眠り姫はひだまりで【番外編】
葉が投げたフリスビーはくるくる回転して、遠くへ飛んで行った。
はっはっと息を切らして、アオバはそれを追いかけて。
ピョンと跳んで、フリスビーを咥えた。
「わ、すごい」
ちゃんと躾けられてるんだなぁ。
拍手を送ると、アオバはフリスビーを咥えてこっちへ戻ってきた。
笑顔の葉が、アオバを撫で回す。
…犬と戯れる美少年って、素敵。
てゆーか、犬と戯れる葉が素敵。
私はスケッチブックを手に取ると、描きかけの滑り台のスケッチをした。
そして、葉に滑り台のところにいて、と言う。
「…え、なになに。
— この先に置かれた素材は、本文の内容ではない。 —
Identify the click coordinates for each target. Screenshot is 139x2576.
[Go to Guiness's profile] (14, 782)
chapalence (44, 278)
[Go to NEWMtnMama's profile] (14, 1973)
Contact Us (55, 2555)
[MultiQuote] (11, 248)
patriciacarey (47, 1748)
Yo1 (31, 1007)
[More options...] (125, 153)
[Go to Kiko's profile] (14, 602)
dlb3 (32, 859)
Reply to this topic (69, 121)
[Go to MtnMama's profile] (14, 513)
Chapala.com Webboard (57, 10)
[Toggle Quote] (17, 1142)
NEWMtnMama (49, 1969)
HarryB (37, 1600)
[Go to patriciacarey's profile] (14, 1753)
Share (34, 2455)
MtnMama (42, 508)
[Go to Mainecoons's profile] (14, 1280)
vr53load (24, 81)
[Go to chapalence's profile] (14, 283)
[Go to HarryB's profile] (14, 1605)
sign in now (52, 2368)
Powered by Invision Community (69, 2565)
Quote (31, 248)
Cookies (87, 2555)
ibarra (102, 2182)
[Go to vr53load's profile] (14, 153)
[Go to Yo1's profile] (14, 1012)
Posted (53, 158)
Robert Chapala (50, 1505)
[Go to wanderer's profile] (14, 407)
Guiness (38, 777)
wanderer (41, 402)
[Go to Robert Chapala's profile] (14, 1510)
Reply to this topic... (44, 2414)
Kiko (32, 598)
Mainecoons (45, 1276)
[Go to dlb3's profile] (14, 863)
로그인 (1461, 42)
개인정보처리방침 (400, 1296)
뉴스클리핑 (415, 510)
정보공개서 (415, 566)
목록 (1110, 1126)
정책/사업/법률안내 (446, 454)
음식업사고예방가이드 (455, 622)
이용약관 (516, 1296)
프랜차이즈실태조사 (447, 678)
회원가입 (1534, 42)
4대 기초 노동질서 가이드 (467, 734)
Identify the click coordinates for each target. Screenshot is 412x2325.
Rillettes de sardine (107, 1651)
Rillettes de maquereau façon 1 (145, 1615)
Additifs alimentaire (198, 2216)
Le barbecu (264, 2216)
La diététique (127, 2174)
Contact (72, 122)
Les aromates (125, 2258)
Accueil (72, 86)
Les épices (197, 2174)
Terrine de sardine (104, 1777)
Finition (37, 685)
俺、いていいの?描くの?」
「うん。気にしないで、遊んでて」
ふふっと笑うと、葉は困ったような顔をする。
もともと写真とかを撮られるのにも抵抗がない彼だから、私が描くと言っても特に文句は言わない。
滑り台の近くに立った彼は、アオバにフリスビーを投げる。
やがてそれを咥えて戻ってきたアオバを撫でていると、小学生くらいの男の子が近づいてきた。